Что его жечь-то в июле? Готовить все равно нечего и не в чем. Ягод налупился вон – глядишь, и сон придет. Зверя он не боится.
Каждый зверь в этом лесу понимает: здесь лежит Костя Малыш. Нож огромный
отцовский, из выпускного тракторного клапана выкованный, лежит тут же в старых
ножнах пущим аргументом. Наломав лапника, привалился поверх, накинув капюшон
штормовки от комаров, а руки втянув в рукава. Сейчас солнце сядет, и разлетятся
басурманцы, а пока жалят люто. Навалил веток и на
себя сверху.
Ночью снилась Анька.
Она почему-то танцевала с мелким Башкиркой. Люстра все равно раскачивалась, а у
Кости пришла нешуточная эрекция. Проснулся. Хочется пить, но идти к ручью лень.
Утром солнце не
выходило из плотного болотного тумана. Никак. Оно наверняка где-то есть, но
тумана больше – ковром. Напился и побрел туда. Куда, понятно не очень: ни
ветра, ни солнца. Но места вроде знакомые. Вот гривка, там канава какая-то.
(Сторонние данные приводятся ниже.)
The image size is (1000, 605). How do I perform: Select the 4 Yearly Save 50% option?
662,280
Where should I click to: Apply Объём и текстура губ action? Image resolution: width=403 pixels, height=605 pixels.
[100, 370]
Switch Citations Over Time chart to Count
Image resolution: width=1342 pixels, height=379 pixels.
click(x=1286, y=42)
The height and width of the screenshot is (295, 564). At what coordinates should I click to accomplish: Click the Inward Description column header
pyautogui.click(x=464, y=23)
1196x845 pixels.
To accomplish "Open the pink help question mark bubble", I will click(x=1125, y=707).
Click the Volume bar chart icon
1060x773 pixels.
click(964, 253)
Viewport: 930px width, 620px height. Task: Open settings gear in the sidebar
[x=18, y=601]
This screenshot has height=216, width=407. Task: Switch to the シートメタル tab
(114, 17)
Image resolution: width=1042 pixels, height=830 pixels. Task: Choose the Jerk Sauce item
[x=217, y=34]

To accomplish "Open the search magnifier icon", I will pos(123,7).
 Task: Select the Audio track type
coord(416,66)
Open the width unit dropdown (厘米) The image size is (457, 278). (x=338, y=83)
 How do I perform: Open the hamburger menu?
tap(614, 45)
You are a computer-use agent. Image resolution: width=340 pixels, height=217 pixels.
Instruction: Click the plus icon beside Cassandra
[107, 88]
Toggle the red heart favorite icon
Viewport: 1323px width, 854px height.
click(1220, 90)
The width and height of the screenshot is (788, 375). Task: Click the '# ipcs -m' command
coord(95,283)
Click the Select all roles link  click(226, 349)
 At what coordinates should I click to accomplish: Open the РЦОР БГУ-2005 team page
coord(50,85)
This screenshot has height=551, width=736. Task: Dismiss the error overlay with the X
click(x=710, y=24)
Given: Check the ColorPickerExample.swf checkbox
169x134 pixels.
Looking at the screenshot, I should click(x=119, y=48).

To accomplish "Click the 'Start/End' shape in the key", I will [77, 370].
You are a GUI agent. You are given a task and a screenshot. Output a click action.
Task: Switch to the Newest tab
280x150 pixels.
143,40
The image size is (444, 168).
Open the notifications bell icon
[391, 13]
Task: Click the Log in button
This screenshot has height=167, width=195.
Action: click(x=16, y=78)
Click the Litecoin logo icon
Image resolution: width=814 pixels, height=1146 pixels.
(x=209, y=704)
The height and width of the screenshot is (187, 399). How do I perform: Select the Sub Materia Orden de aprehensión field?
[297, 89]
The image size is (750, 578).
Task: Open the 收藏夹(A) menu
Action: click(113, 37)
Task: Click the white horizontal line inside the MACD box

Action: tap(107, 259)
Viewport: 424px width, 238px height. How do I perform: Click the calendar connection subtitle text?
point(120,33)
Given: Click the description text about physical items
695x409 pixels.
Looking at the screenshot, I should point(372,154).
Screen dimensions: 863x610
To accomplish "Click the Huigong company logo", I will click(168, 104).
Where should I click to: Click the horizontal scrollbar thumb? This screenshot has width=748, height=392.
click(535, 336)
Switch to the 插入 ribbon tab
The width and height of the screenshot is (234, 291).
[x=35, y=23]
Морошка понемногу начала попадаться. Лоси круги натоптали. Конкуренты – ягоду
что перемяли, что пожрали. А вот и они стоят. Пошли в жопу!
Это мое болото! Три лося и лосенок с кажущейся медлительностью унеслись в
туман. Костя берет дальше, внагибку шарахаясь по
сырому мху, – полшарабана уже рядом. Спина к полудню начинает побаливать –
тяжеловат все-таки Малыш для нагибательных работ.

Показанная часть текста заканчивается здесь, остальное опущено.